The brutal assassination of our colleagues in Hodan makes it impossible for us to continue working in this district of Mogadishu”
End Quote Christopher Stokes Head of MSF
About 300,000 people have since flooded into the city seeking famine relief.
The BBC's Mogadishu correspondent Mohamed Moalimu, currently in London, says most of them have been housed in displacement camps in the area where the two MSF centres were based.
The East African region is suffering from its worst drought in 60 years. Many Somalis have fled rural areas controlled by the Islamist al-Shabab group as it has banned most Western aid agencies from operating in its territory.
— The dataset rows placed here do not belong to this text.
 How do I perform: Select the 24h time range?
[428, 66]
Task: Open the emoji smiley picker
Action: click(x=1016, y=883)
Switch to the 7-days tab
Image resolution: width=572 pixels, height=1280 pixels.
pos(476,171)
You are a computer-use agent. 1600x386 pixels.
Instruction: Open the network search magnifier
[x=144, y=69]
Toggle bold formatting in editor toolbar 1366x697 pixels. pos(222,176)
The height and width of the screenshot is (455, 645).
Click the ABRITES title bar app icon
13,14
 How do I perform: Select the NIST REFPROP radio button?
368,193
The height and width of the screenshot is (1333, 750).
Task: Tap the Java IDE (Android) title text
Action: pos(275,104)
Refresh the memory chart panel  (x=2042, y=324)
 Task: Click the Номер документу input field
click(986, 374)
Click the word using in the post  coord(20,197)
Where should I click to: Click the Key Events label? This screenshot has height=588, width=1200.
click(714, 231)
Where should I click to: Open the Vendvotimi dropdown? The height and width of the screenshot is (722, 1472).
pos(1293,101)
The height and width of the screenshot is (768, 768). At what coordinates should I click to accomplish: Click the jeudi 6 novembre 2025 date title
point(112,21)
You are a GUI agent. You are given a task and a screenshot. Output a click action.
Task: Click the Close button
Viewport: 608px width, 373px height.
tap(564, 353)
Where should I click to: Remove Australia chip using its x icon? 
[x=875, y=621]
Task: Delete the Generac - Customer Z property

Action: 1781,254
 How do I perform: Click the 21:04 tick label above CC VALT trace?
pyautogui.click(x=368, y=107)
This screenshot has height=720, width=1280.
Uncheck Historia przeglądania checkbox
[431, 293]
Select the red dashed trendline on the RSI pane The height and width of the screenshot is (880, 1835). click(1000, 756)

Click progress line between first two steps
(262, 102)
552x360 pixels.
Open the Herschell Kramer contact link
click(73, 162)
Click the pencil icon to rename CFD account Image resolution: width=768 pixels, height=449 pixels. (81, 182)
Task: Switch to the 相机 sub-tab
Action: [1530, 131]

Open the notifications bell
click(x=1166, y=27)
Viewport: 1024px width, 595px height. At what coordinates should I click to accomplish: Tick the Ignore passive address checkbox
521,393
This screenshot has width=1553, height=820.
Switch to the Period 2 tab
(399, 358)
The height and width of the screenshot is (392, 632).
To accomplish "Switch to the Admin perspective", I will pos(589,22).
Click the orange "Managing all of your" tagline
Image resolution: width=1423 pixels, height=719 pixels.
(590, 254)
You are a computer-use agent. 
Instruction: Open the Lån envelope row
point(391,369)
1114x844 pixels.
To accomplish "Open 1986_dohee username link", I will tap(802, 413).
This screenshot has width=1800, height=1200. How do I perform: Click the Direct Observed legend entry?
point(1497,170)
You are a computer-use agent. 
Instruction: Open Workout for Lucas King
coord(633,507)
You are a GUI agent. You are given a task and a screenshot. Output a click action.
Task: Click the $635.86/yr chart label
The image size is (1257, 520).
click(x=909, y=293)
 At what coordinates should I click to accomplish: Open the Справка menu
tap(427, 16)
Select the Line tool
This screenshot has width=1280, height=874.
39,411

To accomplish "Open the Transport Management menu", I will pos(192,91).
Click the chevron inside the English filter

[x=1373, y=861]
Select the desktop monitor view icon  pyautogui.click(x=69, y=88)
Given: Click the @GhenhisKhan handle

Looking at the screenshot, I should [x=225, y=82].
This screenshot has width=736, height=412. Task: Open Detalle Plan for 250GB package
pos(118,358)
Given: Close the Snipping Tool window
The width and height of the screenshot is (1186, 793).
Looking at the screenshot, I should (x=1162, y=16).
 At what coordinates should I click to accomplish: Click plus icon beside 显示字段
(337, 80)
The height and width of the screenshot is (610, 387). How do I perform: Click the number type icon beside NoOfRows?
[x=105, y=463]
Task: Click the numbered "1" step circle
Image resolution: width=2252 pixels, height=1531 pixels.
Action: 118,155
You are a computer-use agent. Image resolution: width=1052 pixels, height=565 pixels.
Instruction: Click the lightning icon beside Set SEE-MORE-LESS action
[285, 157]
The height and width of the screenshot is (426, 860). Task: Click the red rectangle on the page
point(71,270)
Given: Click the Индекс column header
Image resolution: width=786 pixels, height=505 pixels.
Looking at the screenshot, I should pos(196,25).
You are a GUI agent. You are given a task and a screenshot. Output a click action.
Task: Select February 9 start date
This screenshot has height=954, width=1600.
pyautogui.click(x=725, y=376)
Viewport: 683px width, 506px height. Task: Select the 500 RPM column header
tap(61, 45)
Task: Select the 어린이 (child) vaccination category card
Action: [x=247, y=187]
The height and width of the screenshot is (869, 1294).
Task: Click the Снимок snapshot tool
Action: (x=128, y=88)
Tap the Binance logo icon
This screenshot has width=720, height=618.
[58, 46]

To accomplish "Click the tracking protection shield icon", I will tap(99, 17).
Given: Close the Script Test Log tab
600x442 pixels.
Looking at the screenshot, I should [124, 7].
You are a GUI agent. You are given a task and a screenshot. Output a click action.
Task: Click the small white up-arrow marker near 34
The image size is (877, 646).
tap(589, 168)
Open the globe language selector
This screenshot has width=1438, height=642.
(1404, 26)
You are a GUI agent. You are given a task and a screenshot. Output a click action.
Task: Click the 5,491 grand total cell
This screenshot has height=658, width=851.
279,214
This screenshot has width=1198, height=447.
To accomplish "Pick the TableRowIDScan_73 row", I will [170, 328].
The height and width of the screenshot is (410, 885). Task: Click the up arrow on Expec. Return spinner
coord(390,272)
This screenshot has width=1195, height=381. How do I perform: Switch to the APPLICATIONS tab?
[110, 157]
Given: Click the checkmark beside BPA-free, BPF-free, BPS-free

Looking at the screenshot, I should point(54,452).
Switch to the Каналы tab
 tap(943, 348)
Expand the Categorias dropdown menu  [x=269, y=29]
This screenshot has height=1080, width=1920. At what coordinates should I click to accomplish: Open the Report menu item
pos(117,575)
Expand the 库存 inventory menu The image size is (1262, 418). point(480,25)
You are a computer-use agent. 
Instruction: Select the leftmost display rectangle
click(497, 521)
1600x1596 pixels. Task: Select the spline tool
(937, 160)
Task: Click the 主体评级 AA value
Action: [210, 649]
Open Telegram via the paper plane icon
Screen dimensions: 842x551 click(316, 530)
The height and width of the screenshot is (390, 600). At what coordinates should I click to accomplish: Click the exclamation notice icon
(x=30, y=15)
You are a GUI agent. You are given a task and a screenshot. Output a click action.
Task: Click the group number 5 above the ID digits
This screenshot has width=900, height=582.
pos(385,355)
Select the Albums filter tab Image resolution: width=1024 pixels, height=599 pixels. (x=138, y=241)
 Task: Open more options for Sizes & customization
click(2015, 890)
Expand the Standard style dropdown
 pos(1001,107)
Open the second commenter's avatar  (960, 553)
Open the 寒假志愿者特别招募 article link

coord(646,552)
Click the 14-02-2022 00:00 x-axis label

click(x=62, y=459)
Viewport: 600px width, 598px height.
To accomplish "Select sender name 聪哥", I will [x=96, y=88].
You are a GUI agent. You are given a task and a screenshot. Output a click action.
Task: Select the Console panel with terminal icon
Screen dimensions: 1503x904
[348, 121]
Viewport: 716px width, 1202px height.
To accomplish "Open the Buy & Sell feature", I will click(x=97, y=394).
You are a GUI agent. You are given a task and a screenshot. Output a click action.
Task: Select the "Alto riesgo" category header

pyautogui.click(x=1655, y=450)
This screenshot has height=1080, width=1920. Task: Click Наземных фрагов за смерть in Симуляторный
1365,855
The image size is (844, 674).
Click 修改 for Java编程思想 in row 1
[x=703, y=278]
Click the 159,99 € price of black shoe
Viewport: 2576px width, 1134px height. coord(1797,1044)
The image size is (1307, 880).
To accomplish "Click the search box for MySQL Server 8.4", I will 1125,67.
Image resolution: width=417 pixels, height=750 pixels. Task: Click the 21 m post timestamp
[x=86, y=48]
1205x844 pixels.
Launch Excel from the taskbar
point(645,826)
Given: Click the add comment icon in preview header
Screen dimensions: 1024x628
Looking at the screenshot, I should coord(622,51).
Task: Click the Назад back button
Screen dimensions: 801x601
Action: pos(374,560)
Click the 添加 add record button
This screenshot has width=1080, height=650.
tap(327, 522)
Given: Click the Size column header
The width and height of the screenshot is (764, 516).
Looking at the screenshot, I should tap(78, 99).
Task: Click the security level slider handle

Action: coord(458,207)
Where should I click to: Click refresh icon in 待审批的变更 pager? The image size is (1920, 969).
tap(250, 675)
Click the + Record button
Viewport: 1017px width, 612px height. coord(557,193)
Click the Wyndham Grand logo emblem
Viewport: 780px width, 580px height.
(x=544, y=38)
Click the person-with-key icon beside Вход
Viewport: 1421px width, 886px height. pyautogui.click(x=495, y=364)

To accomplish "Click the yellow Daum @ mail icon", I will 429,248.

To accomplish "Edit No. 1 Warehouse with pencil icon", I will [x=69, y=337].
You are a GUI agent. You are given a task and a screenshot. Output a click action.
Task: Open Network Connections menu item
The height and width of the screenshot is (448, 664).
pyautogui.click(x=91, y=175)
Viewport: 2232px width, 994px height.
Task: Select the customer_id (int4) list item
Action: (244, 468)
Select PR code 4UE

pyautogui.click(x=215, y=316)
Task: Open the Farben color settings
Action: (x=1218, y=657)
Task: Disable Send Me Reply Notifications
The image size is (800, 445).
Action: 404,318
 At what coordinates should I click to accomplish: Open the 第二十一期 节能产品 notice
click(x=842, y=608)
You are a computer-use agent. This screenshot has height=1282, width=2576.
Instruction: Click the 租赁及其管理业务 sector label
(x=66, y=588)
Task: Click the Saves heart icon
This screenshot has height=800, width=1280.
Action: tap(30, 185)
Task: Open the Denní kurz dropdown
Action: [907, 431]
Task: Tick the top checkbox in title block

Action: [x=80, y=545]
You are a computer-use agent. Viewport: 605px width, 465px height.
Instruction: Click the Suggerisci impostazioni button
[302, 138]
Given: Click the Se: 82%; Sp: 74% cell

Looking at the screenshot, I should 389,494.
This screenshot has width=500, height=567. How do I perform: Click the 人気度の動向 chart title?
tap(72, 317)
Somalia is said to be one of the world's most dangerous places for aid workers to operate.
'Genuinely life-saving'
The two 120-bed medical centres which have been closed were the largest of MSF's 13 projects in Somalia and the closure halves the assistance the charity provides in the capital.
"It is hard to close health services in a location where the presence of our medical teams is genuinely life-saving every day," MSF head Christopher Stokes said in a statement.
Indonesian aid worker Andrias Karel Keiluhu (L) and Philippe Havet (R) who were killed in Mogadishu on 29 December 2011 MSF workers Andrias Karel Keiluhu (L) and Philippe Havet were killed in Mogadishu on 29 December
"But the brutal assassination of our colleagues in Hodan makes it impossible for us to continue working in this district of Mogadishu," he said.
The two foreign MSF workers were killed on 29 December in one of the charity's compounds by a Somali national.
The man had fired the shots after being placed under investigation for alleged fraud. He was then arrested.
According to MSF, since August the Hodan medical centres had treated nearly 12,000 malnourished children and more than 1,200 for patients for diarrhoea. At least 861 were treated for measles, while 67,200 children were vaccinated against the disease.
Our correspondent says they mainly treated displaced people affected by the food crisis, while the city's two main hospitals - Medina and Keydsaney - are run by the International Committee of the Red Cross.
Earlier this week, the UN said a quarter of a million Somalis were still suffering from the famine and the crisis was likely to continue for the next six or seven months.
In October, two MSF staff were kidnapped from the Dadaab refugee camp over the border in Kenya, which is home to almost half a million Somalis who have fled conflict and drought.
The two Spanish women are believed to be held in Somalia.
"MSF strongly reiterates its call to all parties, the leadership and the people of Somalia to facilitate the safe release of Montserrat Serra and Blanca Thiebaut," the MSF statement said.
The war-torn country has been without a central functioning government since 1991, with rival militias vying for power.